After his talk, McNabb was asked about Vanguard's relatively new Personal Advisory Services and whether it competes with advisors.  McNabb stated Vanguard is helping clients that most advisors couldn't help since it has now opened its services to investors with only $50,000.

WHERE ADVISORS ADD VALUE

I'm largely in agreement with McNabb's message and have written about where advisors add value.  Though I've always said investing was simple, I never said taxes or controlling emotions were.  Portfolio construction is simple in theory and would be simple in practice if a client came to me with all cash. 

I would, for example, merely build a stock portfolio out of total U.S. and international stock funds (not even factor weighted).  But rarely does that happen. Advisors must take into account tax implications, penalties, gated redemptions, and other issues in deciding what can be sold, and then the new portfolio must be constructed with a combination of existing holdings and new holdings.  For this reason alone, a good advisor should have no fear of any robo advisor that nearly always starts from scratch with a "model portfolio" irrespective of the consequences.

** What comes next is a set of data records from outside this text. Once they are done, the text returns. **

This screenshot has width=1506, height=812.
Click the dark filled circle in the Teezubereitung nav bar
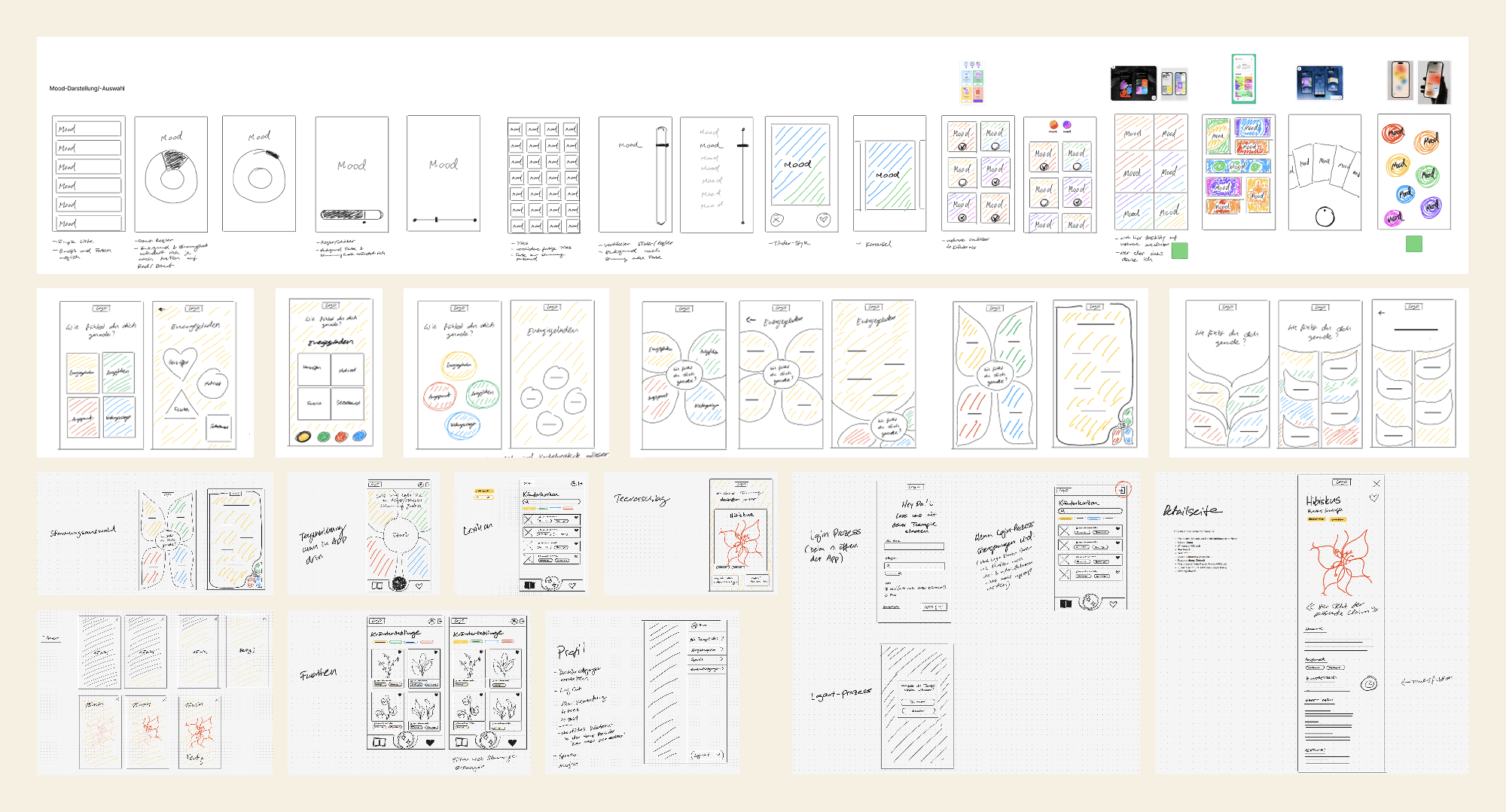[x=399, y=584]
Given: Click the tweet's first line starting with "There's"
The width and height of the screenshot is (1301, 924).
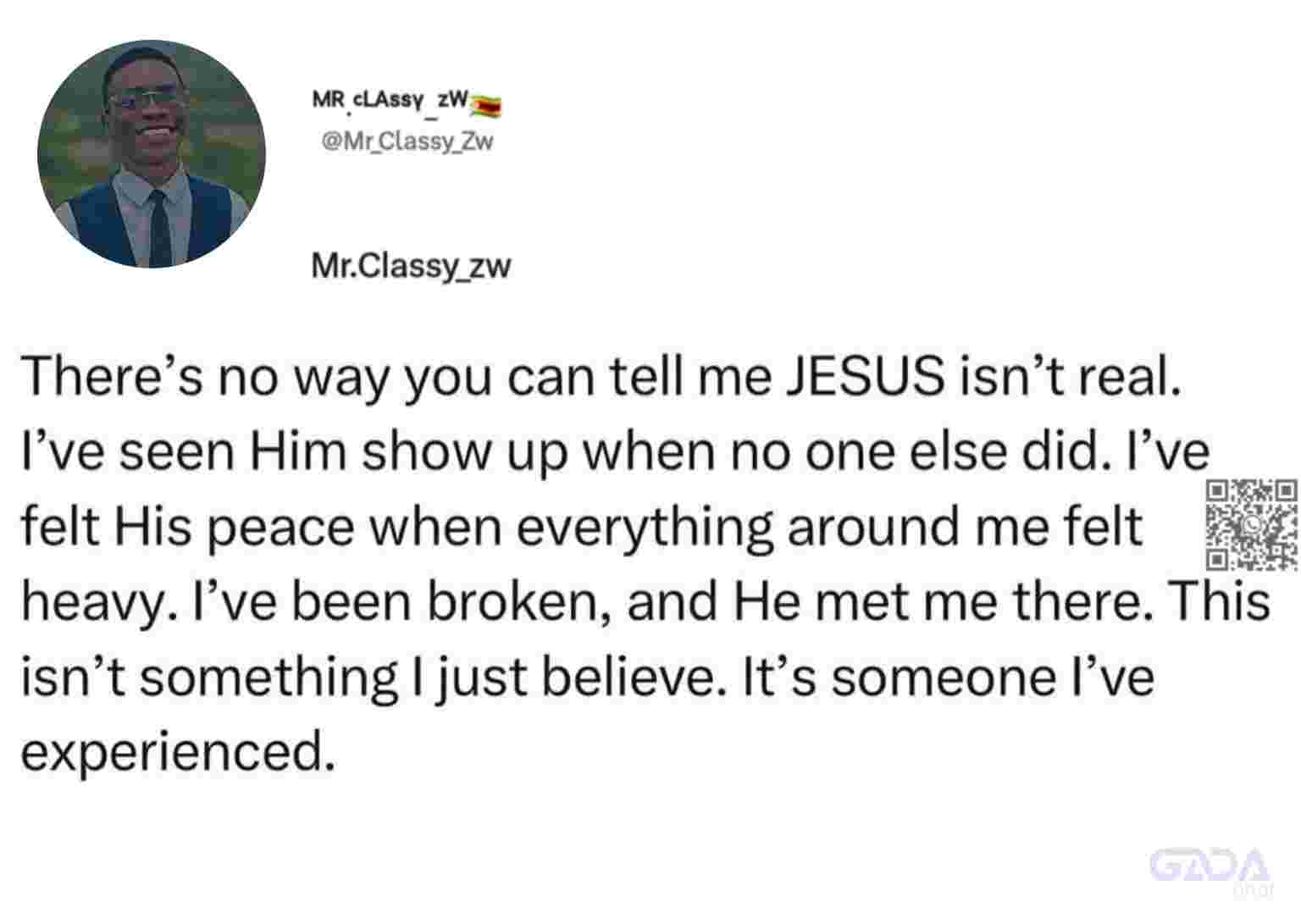Looking at the screenshot, I should (x=600, y=378).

While the markets aren't predictable, human behavior is. Most people will continue to overestimate their risk tolerance in good times only to want to bail when markets tank. Helping the client construct a portfolio they can live with and stick to is critical. Buying after plunges and selling after surges as part of rebalancing has added significant returns in the past. Human behavior is likely to continue so, in this case, I think the past does bode well for rebalancing to work in the future.

I sat down with McNabb after his talk and asked him if he thought the future of financial advice would ever shift to a fee for service hourly model like most other professions? After all, the advisor's alpha services provided are not necessarily dependent upon asset size. McNabb noted that it took a long time for the industry to transition from commission to the percentage of assets model and thought another transition soon was unlikely. I’m an hourly advisor who happens to agree with him, though I would love to see it.

Consider Vanguard's Personal Advisory Services. It is not a pure robo advisory platform and provide assistance in the same areas noted in the advisor's alpha paper McNabb referred to. And there is some evidence that this new service includes high net worth individuals as clients.

My view is that good advisors should not concern themselves for two reasons. First, there is as shortage of good advisors. I'm talking about the ones who do the services in the Advisor's Alpha paper. That takes a lot of direct contact and communications with the clients and their other advisors such as CPAs and estate attorneys. That’s hard to automate.

The second reason is that the advisor channel is critical to Vanguard. Thomas Rampulla, Vanguard's new head of its Financial Intermediaries group told me the advisor channel accounts for roughly $1.1 trillion of Vanguard's $3 trillion in assets. I suspect Vanguard would not want to damage that relationship.

So I suggest paying careful attention to Bill McNabb's message.  The business of financial advice today is very different than it was a decade ago and there is every possibility that the pace of change will even increase. Those who adapt to change will succeed as demand for good advice will also likely increase.  The future for financial advisors is bright.